If you got this far, thanks for reading! Corrections are welcome.

What do you think about independent action from the editorial side? The number is still fairly small, but there have been several successful instances of a commercial journal's editorial board resigning en masse and setting up an open-access journal intended to replace it.

A few examples:




JMLR, at least, has gone on to successfully eclipse the journal, Machine Learning, that it was intended to replace (about 3x the impact factor).

I do notice that the examples I find are all in computer science and mathematics, and the new journals have basically zero budgets (and like it that way) and don't charge authors any fees. Is this because in CS/math a common expectation is that the author can use LaTeX, produce their own figures, and submit a print-ready PDF, whereas in other fields authors expect significant formatting work to be done by the journal?

At the moment the impact of these actions seems significantly smaller than policy. But perhaps it's a useful complement, showing policy-makers that many faculty support open access.

As regards your CS/math question, it's a good one, and I don't know enough about the cost structure of the journals in question to answer. I suspect from conversations with journal editors that it's not a whole lot cheaper to produce CS/math journals than other types, but that's just a general impression, not a certainty.

I suspect from conversations with journal editors that it's not a whole lot cheaper to produce CS/math journals than other types, but that's just a general impression, not a certainty.

There seem to at least be some that are much cheaper, in the sense of having budgets literally approaching $0. From some brief chats with JMLR editors, they're in that camp: they run on donated server space from MIT and volunteer editors. No staff, no office, no recurring expenses, yet they're still one of the top journals in CS. That seems like a significantly different cost structure from something like PLoS ONE, perhaps closer to the arXiv model turned into a journal.

I would suggest that you put this up as a blog post, and submit the link here. It would make for a much better reading experience, especially since your post is quite link-heavy.

As a blog post:


I've now edited the header of the HN submission to point to this URL.

Thanks for the suggestion --- I should probably have done that initially. My thinking was that I didn't want to put it on my blog, since it's meant specificially for HN. But with a little framing, that issue takes care of itself. And, as you say, the links work a lot better in a blog post.

The Scientific American link in the blog post seems broken.

Also, off topic, I never got the email I signed up for about the release of your new book. Did you ever send those?

Thanks for pointing this out - I'll fix it.

────────────────────────────────────────

▶ **WRITTEN TASK**
Can you edit the stretch of the forum thread from "There seem to" through "to this URL.", changing "volunteer editors" to "unpaid editors"? The records come from a separate source, unrelated to the forum thread.

▶ **GIVEN RECORDS**

────────────────────────────────────────

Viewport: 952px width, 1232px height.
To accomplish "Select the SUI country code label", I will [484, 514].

────────────────────────────────────────

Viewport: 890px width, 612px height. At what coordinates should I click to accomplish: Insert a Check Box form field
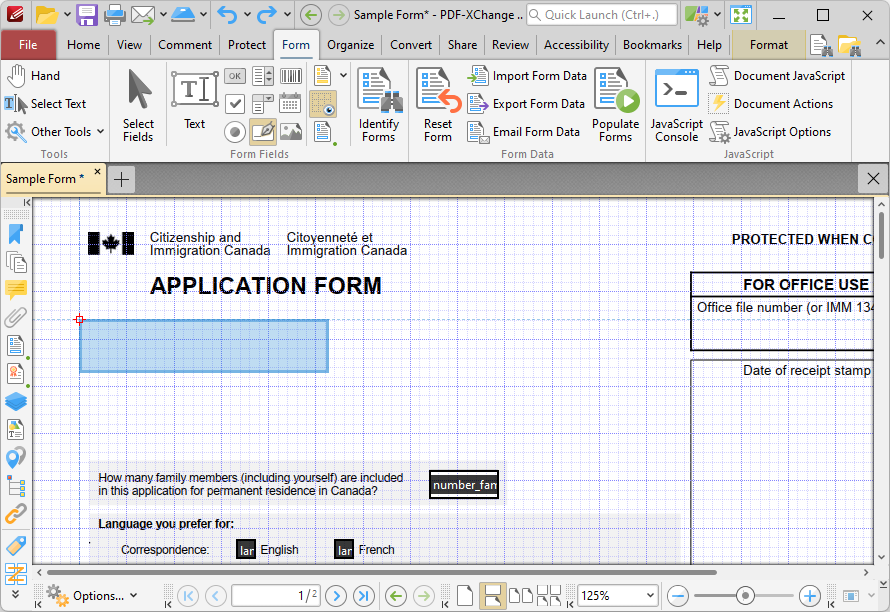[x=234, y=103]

────────────────────────────────────────

▶ **CORRECT ANSWER**
There seem to at least be some that are much cheaper, in the sense of having budgets literally approaching $0. From some brief chats with JMLR editors, they're in that camp: they run on donated server space from MIT and unpaid editors. No staff, no office, no recurring expenses, yet they're still one of the top journals in CS. That seems like a significantly different cost structure from something like PLoS ONE, perhaps closer to the arXiv model turned into a journal.

I would suggest that you put this up as a blog post, and submit the link here. It would make for a much better reading experience, especially since your post is quite link-heavy.

As a blog post:


I've now edited the header of the HN submission to point to this URL.